Advies 497: Medewerkers niet verplicht om dienstreizen via de opdrachtnemer te boeken
De klacht ziet op een Europese openbare procedure voor een raamovereenkomst met één ondernemer voor diensten voor buitenlandse (dienst-)reizen.
Klachtonderdeel 1
In dit klachtonderdeel stelt de ondernemer zich op het standpunt dat de omvang van de raamovereenkomst onvoldoende bepaald is doordat de medewerkers van aanbesteder niet verplicht zijn via de opdrachtnemer te boeken.
Met het oog op de beginselen van gelijke behandeling en non-discriminatie dient de omvang van de raamovereenkomst voldoende transparant en de opdracht voldoende bepaald te zijn.
Uit de aanbestedingsstukken blijkt dat de aanbesteder alle diensten voor buitenlandse reizen onder het bereik van de onderhavige raamovereenkomst heeft gebracht.
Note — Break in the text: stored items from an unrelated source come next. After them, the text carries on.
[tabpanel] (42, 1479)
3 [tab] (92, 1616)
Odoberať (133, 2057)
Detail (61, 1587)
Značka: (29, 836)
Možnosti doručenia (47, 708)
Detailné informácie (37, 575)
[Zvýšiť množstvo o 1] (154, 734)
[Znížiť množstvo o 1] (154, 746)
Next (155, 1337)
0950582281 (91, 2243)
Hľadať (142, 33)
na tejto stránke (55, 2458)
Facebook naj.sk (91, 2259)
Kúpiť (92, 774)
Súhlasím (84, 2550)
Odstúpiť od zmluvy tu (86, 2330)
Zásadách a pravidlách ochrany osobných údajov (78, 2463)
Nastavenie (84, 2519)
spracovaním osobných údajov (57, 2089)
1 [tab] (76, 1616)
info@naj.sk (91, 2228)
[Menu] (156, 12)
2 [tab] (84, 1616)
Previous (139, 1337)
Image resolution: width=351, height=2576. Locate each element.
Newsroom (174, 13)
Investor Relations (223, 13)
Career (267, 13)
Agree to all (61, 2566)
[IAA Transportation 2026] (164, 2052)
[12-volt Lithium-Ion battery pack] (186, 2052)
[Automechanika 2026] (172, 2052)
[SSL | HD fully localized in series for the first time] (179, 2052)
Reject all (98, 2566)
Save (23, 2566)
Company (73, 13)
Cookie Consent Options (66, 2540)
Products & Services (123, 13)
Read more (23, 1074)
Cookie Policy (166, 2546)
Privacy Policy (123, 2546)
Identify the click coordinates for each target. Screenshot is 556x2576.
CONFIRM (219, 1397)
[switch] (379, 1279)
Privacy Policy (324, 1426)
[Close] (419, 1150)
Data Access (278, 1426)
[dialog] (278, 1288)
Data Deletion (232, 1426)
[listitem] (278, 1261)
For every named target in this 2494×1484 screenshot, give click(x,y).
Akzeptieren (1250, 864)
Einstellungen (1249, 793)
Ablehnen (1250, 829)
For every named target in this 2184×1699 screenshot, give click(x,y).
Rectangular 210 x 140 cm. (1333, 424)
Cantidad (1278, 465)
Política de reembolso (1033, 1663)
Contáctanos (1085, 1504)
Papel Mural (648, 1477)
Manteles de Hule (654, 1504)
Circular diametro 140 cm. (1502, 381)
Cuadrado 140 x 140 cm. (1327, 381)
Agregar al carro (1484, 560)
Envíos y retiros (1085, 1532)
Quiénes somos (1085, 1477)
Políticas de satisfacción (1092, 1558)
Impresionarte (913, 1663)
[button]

Daarbij heeft aanbesteder echter voor de meeste medewerkers de mogelijkheid volledig opengelaten dat zij geen gebruik maken van de raamovereenkomst en zelf hun buitenlandse reizen elders boeken.
In 2017 werd ter waarde van € 1.000.000 aan dienstreizen via reisbureaus ingekocht en voor een bedrag van € 2.000.000 door de medewerkers zelf. Uit deze cijfers blijkt dat de omvang van de opdracht nogal kan variëren. Een omzet van ongeveer € 1.000.000 per jaar lijkt aannemelijk, maar kan ook twee of zelfs drie keer zoveel worden. Dit is niet afhankelijk van de reisbehoeftes binnen aanbesteder, maar van de keuzes die zijn medewerkers in het kader van die reizen maken. Dat kan de bepaling van de tarieven moeilijk maken, zeker nu tarieven moeten worden gegeven voor twee, maar mogelijk ook zes jaar. Niet is gebleken dat kan worden geoffreerd op basis van een staffel of dat de tarieven kunnen worden bijgesteld bij een omzet boven of onder een bepaald bedrag. De Commissie is van oordeel dat de omvang van de opdracht onvoldoende is bepaald en acht klachtonderdeel 1 gegrond.
Klachtonderdeel 2
In dit klachtonderdeel stelt de ondernemer zich op het standpunt dat de aanbesteder de boekingen die hij aan zijn medewerkers vergoedt – in 2017 ter waarde van € 2.000.000 – ook moet aanbesteden.
Met het slagen van het eerste klachtonderdeel komt de Commissie niet meer aan de behandeling van het tweede klachtonderdeel toe.
Ten overvloede merkt de Commissie nog op dat ook voor de door de medewerkers geboekte dienstreizen een aanbestedingsplicht geldt indien met deze opdrachten de drempelwaarde van € 221.000 wordt overschreden.